Let me know if it makes sense.

kstoneriv3 commented 11 months ago

I am not sure I fully understood your point but I think it's useful to point out the following points:

Quarlos commented 11 months ago

The choice of the kernel for learning the inverse map could be different from the kernel you use in the KPCA! This is what I was missing, thanks! The sklearn implementation makes now sense to me. What was confusing me is that the same kernel is used for two different things: (1) KPCA (2) learning pre-image.

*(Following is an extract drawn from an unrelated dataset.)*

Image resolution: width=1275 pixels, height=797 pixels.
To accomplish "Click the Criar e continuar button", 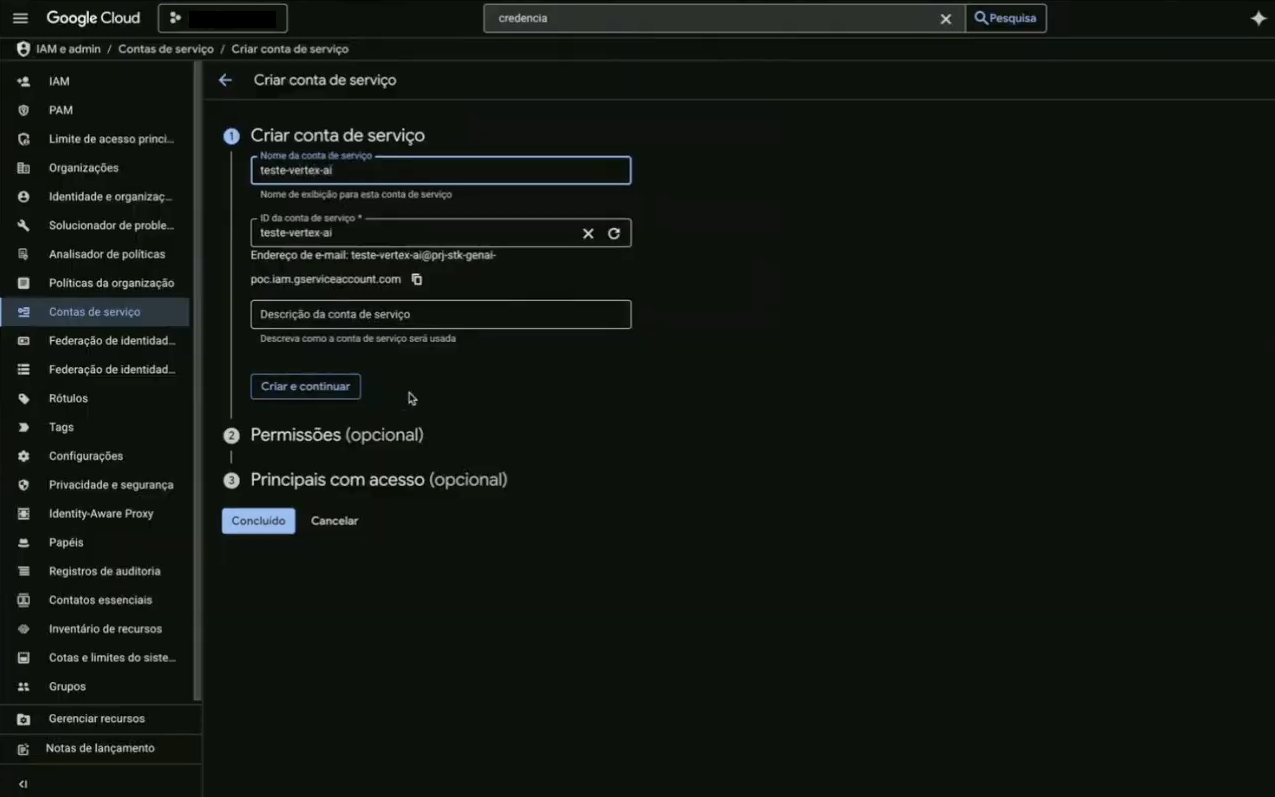I will [305, 386].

For the predefined kernels you will never encounter any issues with using the same kernel. But I was trying a callable kernel of the form:

    exp(-1/2(x-y)V^{-1}(x-y))

where V is the covariance matrix of the input data. That gets harcoded and V^{-1}*(x-y) will only work if V^{-1} and (x-y) have matching dimensions. When this kernel gets called for the pre-image learning, as per the implementation, V will still be the covariance matrix wrt to the input data, but the x’s are now objects that live in some space with non-matching dimension. The code breaks.

One way to make this work is to have KernelPCA accept two kernels for these two different purposes. I’ve extended my local code to do that and everything works smoothly.

kstoneriv3 commented 11 months ago

Ah, yes. Use of a custom kernel with inverse_transform is indeed a corner case the current code fails to cover!